Comment concilier passion et rentabilité dans ses projets créatifs ? Herbert Lui, auteur et conférencier spécialisé dans la créativité et le marketing, propose une métaphore éclairante : celle du bétail et de l’animal de compagnie. Dans un essai publié en ligne, il distingue deux attitudes radicalement différentes face à la création.

Le bétail : une logique de production

Le bétail, explique-t-il, sert à gagner sa vie. Les vaches donnent du lait, les poules des œufs, les moutons de la laine. L’animal fait partie d’une décision d’affaires. Même si l’éleveur s’y attache, il viendra un jour où il devra l’envoyer à l’abattoir. C’est une relation utilitaire, dictée par des objectifs économiques.

Appliquée aux projets créatifs, cette catégorie correspond aux travaux que l’on mène pour des raisons commerciales : un livre commandé par un éditeur, une campagne publicitaire, un contenu destiné à promouvoir son activité. Selon Lui, il ne faut pas s’étonner qu’un éditeur traite un manuscrit comme du bétail : pour lui, ce n’est « qu’un livre de plus », un maillon dans sa chaîne de production.

L’animal de compagnie : une relation affective

À l’opposé, l’animal de compagnie fait partie de la famille. Un chien ou un chat n’a pas à rapporter d’argent pour mériter sa place ; il suffit qu’il soit aimé. Quand il meurt, la perte est aussi douloureuse que celle d’un proche. C’est du domaine du personnel, du passionnel.

Dans le champ créatif, le projet-animal de compagnie est celui que l’on mène par amour, sans attendre de retour financier : un roman personnel, une série de dessins expérimentaux, un blog tenu pour le plaisir. Lui confie traiter chaque billet de son blog comme un animal de compagnie : il tape chaque mot à la main, soigne l’écriture. « C’est le but », écrit-il.

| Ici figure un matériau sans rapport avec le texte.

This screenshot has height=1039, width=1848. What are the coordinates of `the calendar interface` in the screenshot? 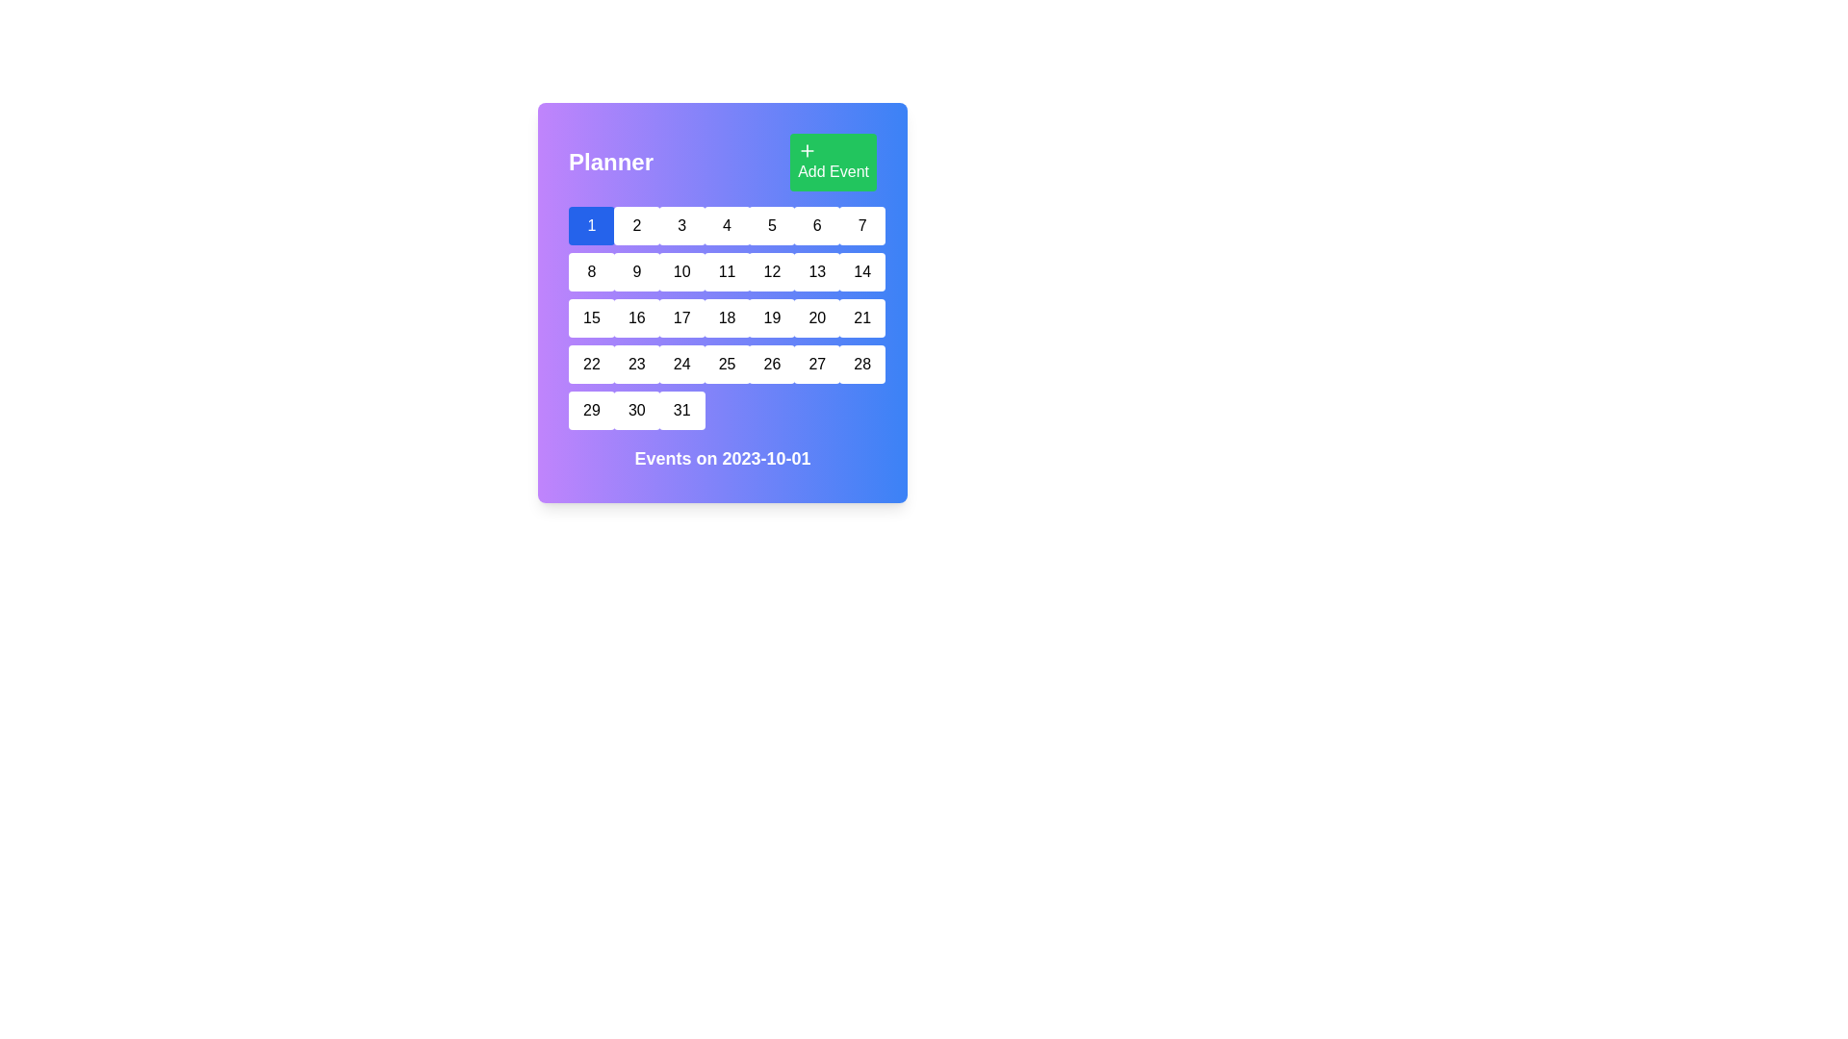 It's located at (721, 303).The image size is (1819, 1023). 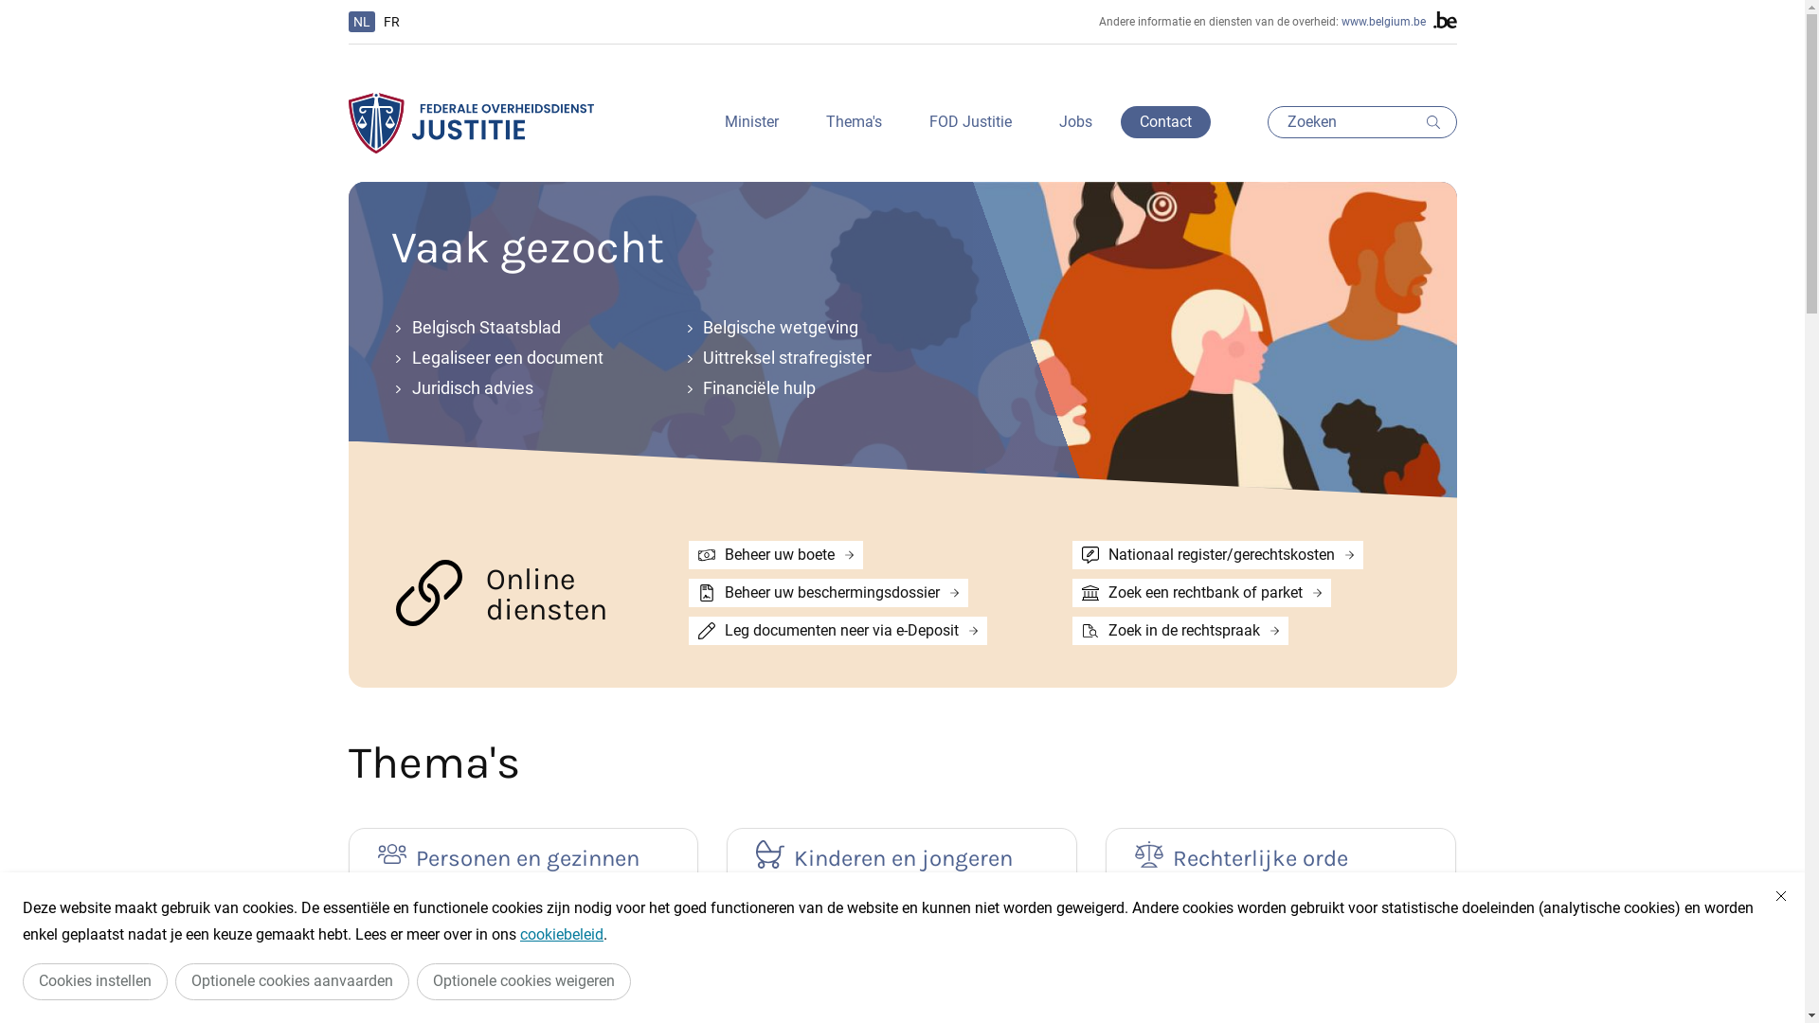 I want to click on 'Terugkeren naar de startpagina van FOD Justitie', so click(x=472, y=122).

Comprendre les désaccords autour de l’IA

Cette grille de lecture permet d’éclairer les vifs débats sur l’intelligence artificielle dans la création. D’un côté, ceux qui voient la création comme un animal de compagnie rejettent farouchement l’IA : elle dénature l’acte créatif, le mécanise. De l’autre, ceux qui considèrent leurs projets comme du bétail jugent irrationnel de se priver d’un outil aussi puissant. « Personne n’a tort, souligne Lui : ils poursuivent des objectifs différents. »

L’auteur lui-même navigue entre les deux régimes : pour un projet destiné à promouvoir son travail ou à servir un client, il utilise l’IA comme un outil. Ce projet-là est du bétail. Pour son blog, il reste artisanal.

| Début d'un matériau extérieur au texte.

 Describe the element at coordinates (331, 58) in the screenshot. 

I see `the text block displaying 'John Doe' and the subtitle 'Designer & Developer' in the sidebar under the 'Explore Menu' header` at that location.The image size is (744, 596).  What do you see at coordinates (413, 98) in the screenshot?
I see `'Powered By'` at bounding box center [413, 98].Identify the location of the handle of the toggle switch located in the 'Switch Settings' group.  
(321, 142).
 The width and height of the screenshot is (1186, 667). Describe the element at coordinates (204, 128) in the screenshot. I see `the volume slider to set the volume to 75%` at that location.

Une alternance possible : un pour eux, un pour toi

La métaphore offre aussi une stratégie pratique. Lui suggère d’alterner entre un projet-bétail (purement commercial) et un projet-animal de compagnie (passionnel). On constitue ainsi un portefeuille équilibré, où la moitié des projets rapporte de l’argent et l’autre moitié entretient la flamme. Il rappelle la vieille formule hollywoodienne : « One for them, and one for you » (un pour eux, un pour toi).

Cette flexibilité permet de ne pas sombrer ni dans le cynisme mercantile ni dans l’idéalisme stérile. Chaque créateur peut choisir le bon dosage selon ses besoins et ses aspirations.

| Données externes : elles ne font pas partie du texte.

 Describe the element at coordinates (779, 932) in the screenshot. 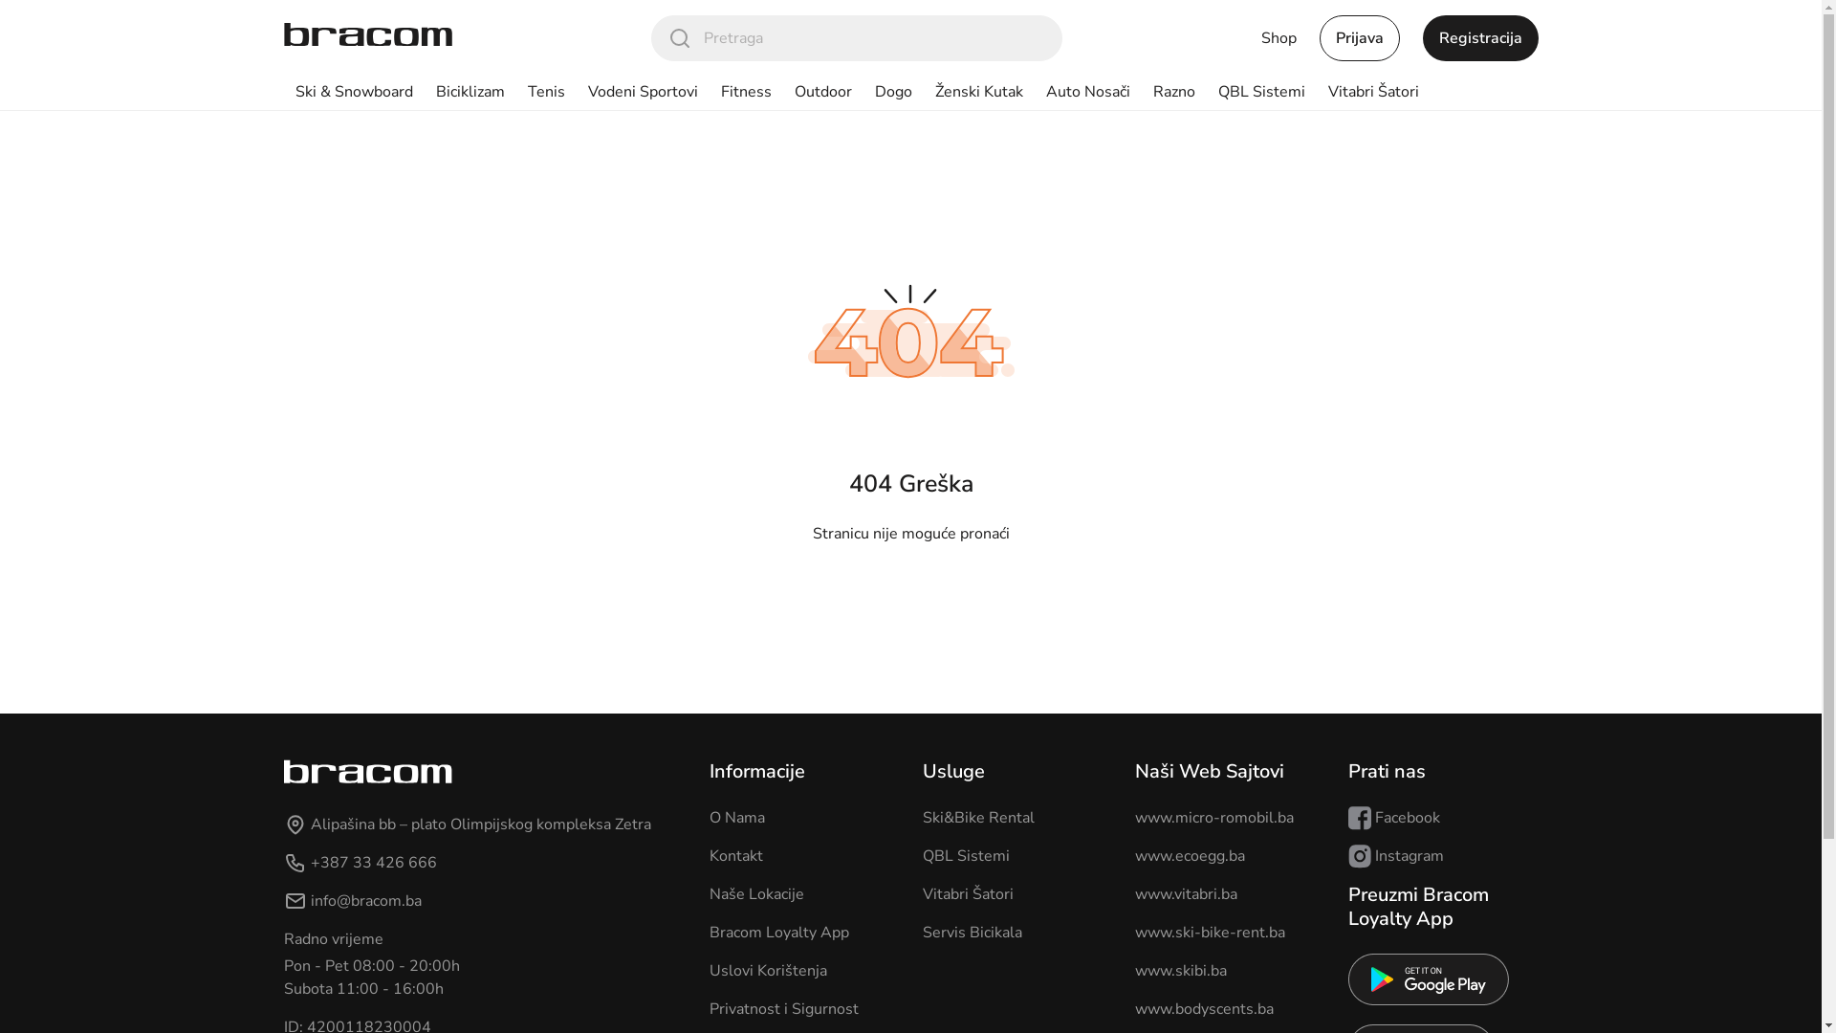

I see `'Bracom Loyalty App'` at that location.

Un outil de réflexion pour tout créateur

En définitive, la distinction entre bétail et animal de compagnie n’est pas un jugement de valeur. Elle aide à clarifier ses propres attentes, à comprendre les divergences avec les autres acteurs (éditeurs, clients, public) et à organiser sa production sur le long terme. Comme le résume Lui, il ne s’agit pas de choisir un camp une fois pour toutes, mais de savoir, pour chaque projet, ce qu’on attend de lui. Et ce qu’il attend de nous.